[Kutipan Halaman]

KOMPAS.com – Proses vaksinasi Covid-19 di Indonesia kini sudah memasuki tahap 2 untuk pekerja publik.
Vaksinasi tahap kedua ini juga dilakukan bagi masyarakat lanjut usia (lansia) di atas usia 60 tahun.
Artinya, semakin banyak anggota masyarakat yang nantinya mendapatkan vaksin Covid-19.
Rencananya, 38.513.446 orang diharapkan selesai divaksin pada Mei 2021.
Terkait pemberian vaksin Covid-19 ini, banyak dari masyarakat mungkin sudah sering mendengar imbauan bahwa setelah disuntik vaksin tetap harus menerapkan protokol kesehatan (prokes).
Arahan ini memang benar adanya untuk mencapai target memutuskan rantai kasus infeksi Covid-19 atau setidaknya mengendalikan kasus infeksi.

[/Kutipan Halaman]
[Entri Hasil Ekstraksi]

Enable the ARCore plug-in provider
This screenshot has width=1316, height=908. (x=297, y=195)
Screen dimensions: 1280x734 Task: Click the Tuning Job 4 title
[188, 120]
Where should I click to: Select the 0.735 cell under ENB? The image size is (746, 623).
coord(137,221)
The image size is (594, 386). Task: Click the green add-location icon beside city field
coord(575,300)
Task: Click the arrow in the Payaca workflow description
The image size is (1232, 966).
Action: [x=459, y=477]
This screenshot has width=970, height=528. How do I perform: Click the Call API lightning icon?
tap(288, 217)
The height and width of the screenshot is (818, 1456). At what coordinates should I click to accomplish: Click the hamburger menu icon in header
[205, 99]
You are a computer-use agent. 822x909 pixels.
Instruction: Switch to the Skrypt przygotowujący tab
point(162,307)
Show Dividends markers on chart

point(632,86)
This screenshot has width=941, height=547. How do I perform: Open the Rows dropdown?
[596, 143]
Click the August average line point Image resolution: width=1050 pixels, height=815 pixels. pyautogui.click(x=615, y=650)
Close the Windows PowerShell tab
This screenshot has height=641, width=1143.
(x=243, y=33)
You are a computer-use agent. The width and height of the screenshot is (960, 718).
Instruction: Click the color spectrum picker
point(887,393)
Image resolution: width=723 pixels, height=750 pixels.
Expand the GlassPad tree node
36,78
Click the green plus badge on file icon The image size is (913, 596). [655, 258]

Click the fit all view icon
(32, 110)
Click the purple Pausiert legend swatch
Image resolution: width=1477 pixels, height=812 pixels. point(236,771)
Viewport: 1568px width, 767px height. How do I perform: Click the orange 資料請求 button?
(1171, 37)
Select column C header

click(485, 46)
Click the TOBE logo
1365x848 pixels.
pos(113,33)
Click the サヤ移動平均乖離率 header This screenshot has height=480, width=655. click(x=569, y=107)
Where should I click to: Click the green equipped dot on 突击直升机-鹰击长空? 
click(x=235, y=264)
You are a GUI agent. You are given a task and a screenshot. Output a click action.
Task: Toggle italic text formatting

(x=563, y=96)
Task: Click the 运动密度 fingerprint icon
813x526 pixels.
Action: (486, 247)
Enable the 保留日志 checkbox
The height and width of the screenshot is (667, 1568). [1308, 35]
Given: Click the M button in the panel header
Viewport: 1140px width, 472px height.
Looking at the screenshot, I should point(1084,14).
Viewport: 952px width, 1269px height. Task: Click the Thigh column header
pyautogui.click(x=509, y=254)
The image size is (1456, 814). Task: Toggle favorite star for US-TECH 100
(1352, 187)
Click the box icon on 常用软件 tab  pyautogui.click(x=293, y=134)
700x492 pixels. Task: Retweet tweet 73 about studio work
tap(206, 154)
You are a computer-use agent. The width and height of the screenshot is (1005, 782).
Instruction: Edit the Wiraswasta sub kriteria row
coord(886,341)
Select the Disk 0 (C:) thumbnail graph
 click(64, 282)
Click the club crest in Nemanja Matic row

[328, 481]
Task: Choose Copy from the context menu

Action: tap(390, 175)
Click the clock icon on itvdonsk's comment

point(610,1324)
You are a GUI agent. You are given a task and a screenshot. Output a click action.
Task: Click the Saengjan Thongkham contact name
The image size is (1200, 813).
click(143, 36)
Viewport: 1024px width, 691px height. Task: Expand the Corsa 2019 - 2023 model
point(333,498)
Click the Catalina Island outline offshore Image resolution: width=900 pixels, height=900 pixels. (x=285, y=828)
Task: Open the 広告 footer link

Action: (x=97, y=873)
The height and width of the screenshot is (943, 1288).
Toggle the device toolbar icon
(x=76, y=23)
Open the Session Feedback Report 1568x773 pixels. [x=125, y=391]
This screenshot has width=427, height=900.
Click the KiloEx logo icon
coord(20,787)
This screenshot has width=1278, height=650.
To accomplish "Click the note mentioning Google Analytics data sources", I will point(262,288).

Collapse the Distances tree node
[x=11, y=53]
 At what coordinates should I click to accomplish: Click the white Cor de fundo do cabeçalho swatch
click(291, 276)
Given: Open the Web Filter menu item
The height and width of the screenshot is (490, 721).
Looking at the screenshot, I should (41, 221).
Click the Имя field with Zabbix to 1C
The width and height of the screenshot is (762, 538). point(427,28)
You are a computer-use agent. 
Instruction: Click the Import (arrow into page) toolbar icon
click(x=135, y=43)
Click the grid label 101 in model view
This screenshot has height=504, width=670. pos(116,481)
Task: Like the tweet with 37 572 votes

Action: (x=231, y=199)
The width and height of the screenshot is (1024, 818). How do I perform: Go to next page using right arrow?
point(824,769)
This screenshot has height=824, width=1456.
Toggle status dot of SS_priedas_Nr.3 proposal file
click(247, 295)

[/Entri Hasil Ekstraksi]

Perintah 1:
Tentukan apakah setiap pernyataan berikut sesuai dengan teks tentang vaksinasi Covid-19. Jawab ya atau tidak, lalu kutip kata-kata penentunya dari teks tersebut secara persis.
(a) Vaksinasi tahap kedua juga ditujukan bagi lansia di atas usia 60 tahun.
(b) Sebanyak 38.513.446 orang diharapkan selesai divaksin pada April 2021.
(c) Setelah disuntik vaksin, protokol kesehatan tidak perlu lagi diterapkan.
Perintah 2: Berdasarkan teks tentang vaksinasi Covid-19, jelaskan dalam satu hingga tiga kalimat mengapa protokol kesehatan tetap harus diterapkan setelah vaksinasi.
Perintah 3: Tuliskan lanjutan teks tentang vaksinasi Covid-19, dimulai setelah kalimat terakhirnya.

Jawaban Anda 1:
(a) Ya: "Vaksinasi tahap kedua ini juga dilakukan bagi masyarakat lanjut usia (lansia) di atas usia 60 tahun."
(b) Tidak: "Rencananya, 38.513.446 orang diharapkan selesai divaksin pada Mei 2021."
(c) Tidak: "setelah disuntik vaksin tetap harus menerapkan protokol kesehatan (prokes)."

Jawaban Anda 2: Protokol kesehatan tetap harus diterapkan setelah vaksinasi untuk mencapai target memutuskan rantai kasus infeksi Covid-19. Jika target itu belum tercapai, penerapannya setidaknya bertujuan mengendalikan kasus infeksi.

Jawaban Anda 3:
Juru Bicara Satgas Covid-19 RS Universitas Sebelas Maret (UNS) dr Tonang Dwi Ardyanto, SpPK, Phd mengatakan, vaksinasi Covid-19 tidak menjamin 100 persen partisipannya tidak akan terinfeksi Covid-19.
Badan Pengawas Obat dan Makanan (BPOM) RI sendiri telah mengungkapkan hasil analisis interim uji klinis terhadap vaksin Sinovac di Bandung bahwa efikasi vaksin Sinovac sebesar 65,3 persen. Angka ini telah memenuhi persyaratan Organisasi Kesehatan Dunia (WHO), yakni di atas 50 persen.
Apa artinya efikasi 65,3 persen?
Tonang menjelaskan, yang dimaksud efikasi vaksin hanya 65,3 persen bukan berarti kalau ada 100 orang divaksin maka yang 35 orang di antaranya bisa tetap terkena Covid-19.
“Efikasi itu risiko relatif, rasio risiko atau perbandingan risiko, antara yang divaksin dan yang tidak divaksin,” terang dia ketika dimintai penjelasan, Kamis (25/2/2021).
Dia menerangkan, angka efikasi 65,3 persen berarti orang yang tidak divaksin memiliki risiko 3 kali lipat daripada yang mendapat vaksin.
Jadi, pemberian vaksin Covid-19 tetap bermanfaat.
Lalu, maksudnya apa risiko 3 kali lipat itu?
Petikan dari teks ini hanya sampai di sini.